> **WHAT YOU ARE ASKED TO DO**:
Below are the records; copy each line in them that holds the word "timestamp".

====== MATERIAL FOR THE TASK

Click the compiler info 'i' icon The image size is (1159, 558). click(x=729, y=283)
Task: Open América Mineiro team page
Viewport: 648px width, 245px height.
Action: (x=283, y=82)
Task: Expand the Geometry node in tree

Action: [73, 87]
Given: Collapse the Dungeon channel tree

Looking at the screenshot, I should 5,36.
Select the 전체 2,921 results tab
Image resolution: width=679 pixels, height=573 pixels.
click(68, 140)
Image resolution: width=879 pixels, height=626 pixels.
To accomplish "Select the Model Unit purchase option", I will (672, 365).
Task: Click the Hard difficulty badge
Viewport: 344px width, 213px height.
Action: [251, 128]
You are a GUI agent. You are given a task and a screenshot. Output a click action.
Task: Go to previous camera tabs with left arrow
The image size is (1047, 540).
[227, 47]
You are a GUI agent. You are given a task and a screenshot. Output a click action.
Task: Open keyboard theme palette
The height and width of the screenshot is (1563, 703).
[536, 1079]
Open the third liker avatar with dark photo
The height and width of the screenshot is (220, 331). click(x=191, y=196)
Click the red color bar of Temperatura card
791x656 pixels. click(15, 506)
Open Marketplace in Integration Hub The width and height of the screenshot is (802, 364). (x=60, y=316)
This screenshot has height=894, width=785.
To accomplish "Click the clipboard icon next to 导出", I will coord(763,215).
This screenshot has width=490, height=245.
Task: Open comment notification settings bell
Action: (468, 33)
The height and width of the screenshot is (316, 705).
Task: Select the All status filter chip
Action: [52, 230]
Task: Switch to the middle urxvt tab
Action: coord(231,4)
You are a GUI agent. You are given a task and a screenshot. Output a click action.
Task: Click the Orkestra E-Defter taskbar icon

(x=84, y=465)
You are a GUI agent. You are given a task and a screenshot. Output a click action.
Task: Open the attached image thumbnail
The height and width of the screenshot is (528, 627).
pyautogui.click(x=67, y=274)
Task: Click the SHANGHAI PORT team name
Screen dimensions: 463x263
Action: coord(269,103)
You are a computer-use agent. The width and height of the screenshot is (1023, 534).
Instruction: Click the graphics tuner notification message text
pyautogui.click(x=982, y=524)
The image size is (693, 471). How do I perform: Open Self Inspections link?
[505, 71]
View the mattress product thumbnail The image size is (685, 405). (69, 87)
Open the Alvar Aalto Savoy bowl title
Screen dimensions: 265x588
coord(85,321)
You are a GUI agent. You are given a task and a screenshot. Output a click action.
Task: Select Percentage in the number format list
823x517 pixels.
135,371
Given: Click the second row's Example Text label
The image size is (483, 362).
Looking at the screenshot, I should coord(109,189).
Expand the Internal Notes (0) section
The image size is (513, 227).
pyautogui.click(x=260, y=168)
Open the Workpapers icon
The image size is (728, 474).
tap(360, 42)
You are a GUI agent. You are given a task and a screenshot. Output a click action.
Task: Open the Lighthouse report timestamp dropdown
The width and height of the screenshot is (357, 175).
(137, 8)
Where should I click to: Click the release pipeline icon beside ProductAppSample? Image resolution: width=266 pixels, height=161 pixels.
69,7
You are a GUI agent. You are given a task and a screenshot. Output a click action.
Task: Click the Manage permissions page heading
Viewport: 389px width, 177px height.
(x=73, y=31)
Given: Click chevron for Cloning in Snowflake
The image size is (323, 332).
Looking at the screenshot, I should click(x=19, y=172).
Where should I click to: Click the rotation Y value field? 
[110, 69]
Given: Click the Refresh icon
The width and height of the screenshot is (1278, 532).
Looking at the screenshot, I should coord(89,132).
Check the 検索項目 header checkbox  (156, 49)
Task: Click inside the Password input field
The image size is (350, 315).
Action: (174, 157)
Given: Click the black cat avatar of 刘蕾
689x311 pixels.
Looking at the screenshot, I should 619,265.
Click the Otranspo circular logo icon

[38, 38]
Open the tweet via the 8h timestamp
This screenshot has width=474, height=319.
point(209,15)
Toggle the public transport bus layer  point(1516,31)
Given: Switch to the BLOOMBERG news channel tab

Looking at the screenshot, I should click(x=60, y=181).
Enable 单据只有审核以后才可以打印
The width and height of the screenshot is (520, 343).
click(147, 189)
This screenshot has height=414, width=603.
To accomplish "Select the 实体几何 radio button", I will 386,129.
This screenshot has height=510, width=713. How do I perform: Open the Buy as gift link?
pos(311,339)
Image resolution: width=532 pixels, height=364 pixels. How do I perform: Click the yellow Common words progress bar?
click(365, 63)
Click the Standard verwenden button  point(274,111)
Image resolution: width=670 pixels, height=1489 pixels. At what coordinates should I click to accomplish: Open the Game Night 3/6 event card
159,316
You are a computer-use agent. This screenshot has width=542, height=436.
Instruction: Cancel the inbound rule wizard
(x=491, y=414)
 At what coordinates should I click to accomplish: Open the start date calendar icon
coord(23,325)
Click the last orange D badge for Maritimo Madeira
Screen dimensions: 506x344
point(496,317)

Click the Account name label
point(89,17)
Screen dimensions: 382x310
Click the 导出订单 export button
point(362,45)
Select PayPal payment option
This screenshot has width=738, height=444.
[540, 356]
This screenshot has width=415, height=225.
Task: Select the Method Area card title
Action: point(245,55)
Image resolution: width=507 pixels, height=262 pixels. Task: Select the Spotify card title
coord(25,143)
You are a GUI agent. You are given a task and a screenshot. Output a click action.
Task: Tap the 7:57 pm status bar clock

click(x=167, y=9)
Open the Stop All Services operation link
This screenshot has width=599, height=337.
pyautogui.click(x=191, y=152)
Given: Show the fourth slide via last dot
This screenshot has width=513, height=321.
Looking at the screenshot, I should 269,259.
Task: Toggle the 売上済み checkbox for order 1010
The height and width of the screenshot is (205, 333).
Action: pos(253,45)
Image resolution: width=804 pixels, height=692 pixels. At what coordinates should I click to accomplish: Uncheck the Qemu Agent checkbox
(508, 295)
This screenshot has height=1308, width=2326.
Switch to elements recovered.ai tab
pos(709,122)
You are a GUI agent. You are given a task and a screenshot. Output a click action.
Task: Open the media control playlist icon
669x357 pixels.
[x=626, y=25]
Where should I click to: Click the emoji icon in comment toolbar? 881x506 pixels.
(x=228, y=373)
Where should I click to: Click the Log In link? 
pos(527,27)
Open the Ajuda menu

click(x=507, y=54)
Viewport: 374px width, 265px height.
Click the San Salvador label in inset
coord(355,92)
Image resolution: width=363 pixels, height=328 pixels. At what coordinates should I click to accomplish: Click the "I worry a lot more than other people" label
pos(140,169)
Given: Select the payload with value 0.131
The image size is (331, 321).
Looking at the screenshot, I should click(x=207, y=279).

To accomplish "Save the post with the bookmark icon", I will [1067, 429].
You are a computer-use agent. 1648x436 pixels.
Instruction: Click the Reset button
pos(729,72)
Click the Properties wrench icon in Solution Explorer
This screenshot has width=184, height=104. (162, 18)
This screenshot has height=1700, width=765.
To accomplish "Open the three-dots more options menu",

============

> **ANSWER BOX**:
Task: Open the Lighthouse report timestamp dropdown
Open the tweet via the 8h timestamp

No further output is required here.